Taking a somewhat radical stand, this presentation briefly notes some of the work that the author has been involved in as a defence researcher, project manager, capability group leader, policy wonk and Cabinet Office secondee. Although I often brief, present and am represented as an anthropologist, my contention will be that although our discipline's visibility to recruiters and those devising skill-sets for recruitment has never been higher, the key for any graduate, post-graduate or job-changer will be that of personal differentiation. Anthropology's unique selling point may be that it is a discipline that permits people to 'be themselves' more than many other allegedly professionalised ones (e.g. psychology!). This can, of course, be either a threat or an opportunity depending on the quality of the individual's work. That's a truly meritocratic state of affairs.
From doing fieldwork to working in diverse fields: differing conditions of engagement with the raw material of new anthropological knowledge
Dr Simon Pulman-Jones, Independent researcher
For anthropologists continuing their career as anthropologists outside the academy concepts of 'the field' and 'fieldwork' remain central to their work. Drawing on the author¹s experience of maintaining his identity as a professional anthropologist through a career in business strategy and design, this paper looks at the role of fieldwork outside the academy, from fetishised source of professional authority and differentiation to continuing source of anthropological inspiration.

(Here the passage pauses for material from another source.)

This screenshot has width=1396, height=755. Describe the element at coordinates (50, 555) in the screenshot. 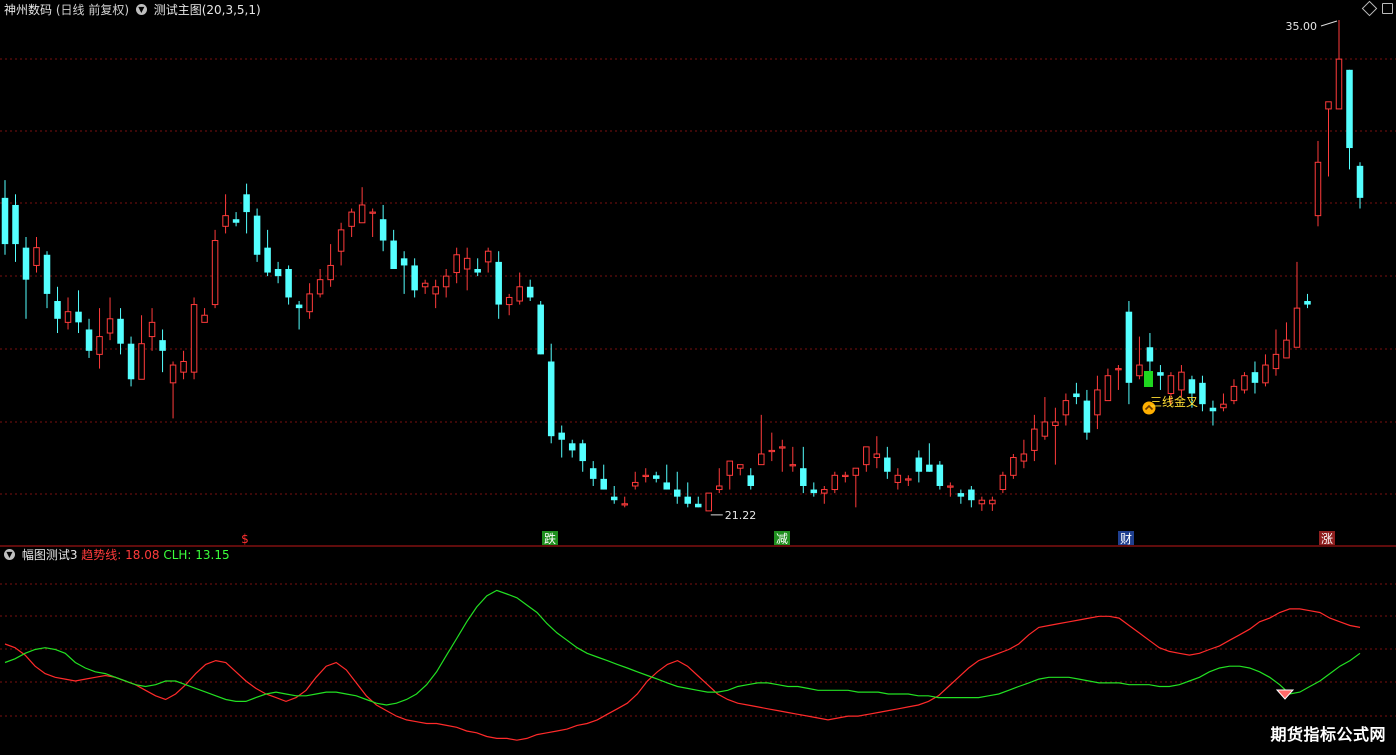

I see `sub-indicator-name: 幅图测试3` at that location.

If spending time in 'the field' is a primary goal of anthropologists, those working outside the academy enjoy abundant, but mixed blessings compared to their academic colleagues. Their work may require them to be frequently in the field for research, but those field experiences may be severely constrained by highly compressed timelines for both planning and execution, and by prescribed and limited objectives. Nonetheless, the cumulative experience of regular work in the field provides many practicing anthropologists with access to and knowledge of areas that are of interest to anthropology, and which might otherwise be difficult to reach.
For anthropologists working outside the academy concepts of 'the field' and 'fieldwork' are frequently at the core of their own attempts, and those of others, to define and control the work that they do, and the authority and agency of the contributions that they can make. Many anthropologists are now employed not for local area expertise gained during doctoral fieldwork, as might be the case in development anthropology, but for the forensic and explanatory potential of anthropological methods and knowledge themselves. Consequently many anthropologists working outside the academy are as engaged in thinking about the nature of anthropological evidence and the status of anthropological knowledge, as their academic colleagues, albeit in very different circumstances and to different ends.
This paper will consider the different conditions from which anthropologists working outside the academy engage with both the practical realities and the conceptual significance of 'the field' and 'fieldwork', and will argue that the discipline should embrace the field experience of those working outside as well as inside the academy.